Sweden's Queen Christina has already been the subject of theatrical and cinematic speculation. Greta Garbo portrayed her in the 1933 film Queen Christina. So did Liv Ullman in 1974 in The Abdication.  History remembers her best for helping end the 30 Years War and for making Stockholm a major European capital. 

Toward the end of her reign, Queen Christina summoned René Descartes to share his new ideas about science and philosophy at the time. His radical ideas about free will and reason appealed to Christina, who was struggling to reconcile tensions between her rational self and emotions she dared not name. 

Rather than conform, the 26-year-old queen chose to abdicate her throne and convert to Catholicism, rendering her ineligible to rule. Was it an act of madness? Or a bold gesture of autonomy by a modern woman born ahead of her time? 

Christina, The Girl King underscores Cor Theatre's mission to explore the inner truth of the human experience through storytelling that defies convention, and to engage audiences by telling stories that take courage to tell.

Cor is also proud to have been selected by Jackalope Theatre Company to receive a prime time, four-week, rent-free run of Christina, The Girl King in The Frontier through The Pioneer Series, Jackalope's continuous initiative to cultivate bold new theatre in Chicago.
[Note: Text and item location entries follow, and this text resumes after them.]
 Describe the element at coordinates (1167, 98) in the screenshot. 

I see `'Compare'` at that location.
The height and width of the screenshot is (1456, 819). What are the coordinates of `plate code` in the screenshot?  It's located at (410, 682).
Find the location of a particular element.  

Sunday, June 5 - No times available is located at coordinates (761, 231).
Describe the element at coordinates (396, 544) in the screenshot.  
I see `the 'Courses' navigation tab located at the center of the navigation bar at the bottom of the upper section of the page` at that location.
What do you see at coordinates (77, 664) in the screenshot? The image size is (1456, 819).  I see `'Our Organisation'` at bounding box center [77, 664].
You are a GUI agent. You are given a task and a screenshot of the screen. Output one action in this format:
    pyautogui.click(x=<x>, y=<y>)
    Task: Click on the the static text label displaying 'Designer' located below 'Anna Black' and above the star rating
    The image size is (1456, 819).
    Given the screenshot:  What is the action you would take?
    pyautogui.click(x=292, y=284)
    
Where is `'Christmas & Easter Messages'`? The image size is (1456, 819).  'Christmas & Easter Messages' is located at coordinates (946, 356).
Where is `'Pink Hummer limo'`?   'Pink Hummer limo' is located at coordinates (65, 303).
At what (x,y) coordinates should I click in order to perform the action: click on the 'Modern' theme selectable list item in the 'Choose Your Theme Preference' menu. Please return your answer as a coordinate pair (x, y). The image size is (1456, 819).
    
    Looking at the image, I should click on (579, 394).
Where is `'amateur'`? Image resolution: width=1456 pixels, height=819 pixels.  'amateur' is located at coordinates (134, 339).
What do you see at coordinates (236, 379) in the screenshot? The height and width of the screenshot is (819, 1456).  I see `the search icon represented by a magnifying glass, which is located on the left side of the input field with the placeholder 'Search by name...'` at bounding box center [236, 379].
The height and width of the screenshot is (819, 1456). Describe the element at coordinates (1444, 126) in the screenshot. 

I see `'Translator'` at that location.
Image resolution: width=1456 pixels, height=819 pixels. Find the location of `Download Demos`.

Up Next: The Good Person of Szechwan, August 11-September 11 at 
A Red Orchid Theatre

Cor's second production in 2016 will be The Good Person of Szechwan by Bertolt Brecht, translated by Tony Kushner. Ernie Nolan will direct, and ensemble member Will Von Vogt will defy traditional casting in the title role of Brecht's parable of good and evil. Performances are August 11 through September 11 at A Red Orchid Theatre, 1531 N. Wells Street in Chicago's Old Town neighborhood.


About Cor Theatre
Cor Theatre (cortheatre.org) debuted in September 2012 with a vision to create theatrical experiences that are rarely presented in Chicago by artists who seek to defy expectation. 

The company's first production, Skin Tight by Gary Henderson, produced by Tosha Fowler and Victoria Delorio, was rewarded with enthusiastic audiences, critical acclaim and made just enough money to establish a not-for-profit corporation. The company named itself Cor Theatre, deriving its name from the Latin root of courage - meaning heart.

In 2015, Cor expanded to a two-show season launched by an acclaimed production of Erin Courtney's A Map of Virtue, named Most Promising Debut by Time Out Chicago, and nominated for several Time Out Chicago Theatre Awards including Best Supporting Actress (Scottie Caldwell) and Best Design (Tierra G. Novy, set; Stefin Steberl, costumes and props; Eric Vigo, lights; and Jeffrey Levin, sound.) 

Cor's second 2015 production, Love and Human Remains, the first professional staging of Brad Frasier's controversial play in Chicago in 20 years, played to numerous sold-out houses and was listed as one of the top plays to see by Windy City Times and New City.

Today, Cor is one of Chicago's newest and most ambitious Chicago professional theatre companies with a growing board and strong experience behind it. Cor Theatre company members are Chris Brickhouse, Elyse Cowles, Tosha Fowler, Adam Gutkin, Claire Meyers, Ernie Nolan, Stefin Steberl and Will Von Vogt.